Wednesday, June 26, 2013
5.55 (PC Hoofthuis)
This paper takes a comparative view of the politics of financial reform in the United States. It examines the presidential initiatives and Congressional negotiations that shaped the Dodd-Frank legislation of 2010. Most studies of U.S. public policy emphasize the role of well-organized interest groups and their links to Congressional committees. By contrast, this paper illuminates the significance of grass-roots advocacy organizations and the unexpected interest-group coalitions that qualified the power of established actors.
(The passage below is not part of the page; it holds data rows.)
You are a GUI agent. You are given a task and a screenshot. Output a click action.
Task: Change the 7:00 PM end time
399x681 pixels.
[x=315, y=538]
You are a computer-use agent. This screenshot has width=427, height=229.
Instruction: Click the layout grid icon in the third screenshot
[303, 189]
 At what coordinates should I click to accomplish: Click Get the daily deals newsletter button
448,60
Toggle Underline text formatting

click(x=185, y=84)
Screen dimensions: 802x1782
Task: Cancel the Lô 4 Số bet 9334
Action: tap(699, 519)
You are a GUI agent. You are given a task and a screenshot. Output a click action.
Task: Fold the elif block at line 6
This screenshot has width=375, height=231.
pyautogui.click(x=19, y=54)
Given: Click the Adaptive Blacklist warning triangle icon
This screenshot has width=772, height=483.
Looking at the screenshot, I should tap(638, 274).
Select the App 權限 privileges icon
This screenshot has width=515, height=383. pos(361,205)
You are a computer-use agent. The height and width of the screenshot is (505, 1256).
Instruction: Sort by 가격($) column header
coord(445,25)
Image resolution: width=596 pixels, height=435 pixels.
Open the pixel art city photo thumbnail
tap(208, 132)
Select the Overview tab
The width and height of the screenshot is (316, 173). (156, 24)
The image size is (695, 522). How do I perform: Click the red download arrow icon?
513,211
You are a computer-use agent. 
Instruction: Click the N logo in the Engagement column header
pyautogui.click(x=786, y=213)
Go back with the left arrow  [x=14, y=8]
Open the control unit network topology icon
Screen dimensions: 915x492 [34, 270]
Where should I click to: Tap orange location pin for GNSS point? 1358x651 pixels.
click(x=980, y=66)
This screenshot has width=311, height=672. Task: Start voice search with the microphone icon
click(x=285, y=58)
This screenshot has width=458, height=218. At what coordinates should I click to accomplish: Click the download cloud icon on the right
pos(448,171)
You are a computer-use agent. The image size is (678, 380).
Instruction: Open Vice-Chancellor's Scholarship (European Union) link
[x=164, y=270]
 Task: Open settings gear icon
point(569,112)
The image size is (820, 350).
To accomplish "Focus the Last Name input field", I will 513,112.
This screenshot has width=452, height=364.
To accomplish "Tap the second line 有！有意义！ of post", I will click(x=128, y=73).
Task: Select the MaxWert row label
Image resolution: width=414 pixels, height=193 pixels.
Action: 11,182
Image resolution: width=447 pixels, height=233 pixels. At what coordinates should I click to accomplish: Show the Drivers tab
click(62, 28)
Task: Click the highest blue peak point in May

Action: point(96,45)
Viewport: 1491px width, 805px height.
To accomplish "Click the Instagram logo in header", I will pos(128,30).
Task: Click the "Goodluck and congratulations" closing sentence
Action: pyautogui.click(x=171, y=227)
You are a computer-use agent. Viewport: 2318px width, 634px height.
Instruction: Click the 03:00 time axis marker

By tracing communications between interest-groups and political figures through the legislative process – from presidential initiative, preliminary Congressional jockeying, the drafting of the House version of the law, the reopening of debate in the U.S. Senate, and the harmonization of the House and Senate versions – this paper shows that a delicate bridging operation occurred. Congressional Republicans and Democrats alike had to stitch together a two-tiered coalition to connect populist reactions to elite-led proposals for moderate reform actions. The analysis supports the standard view of the U.S. policy process as unusually “porous” to societal interests, but qualifies the conventional view of U.S. regulation as dominated exclusively by established industry interests. There is a limited but decisive place for new grass-roots efforts to change the status quo in U.S. regulatory policy.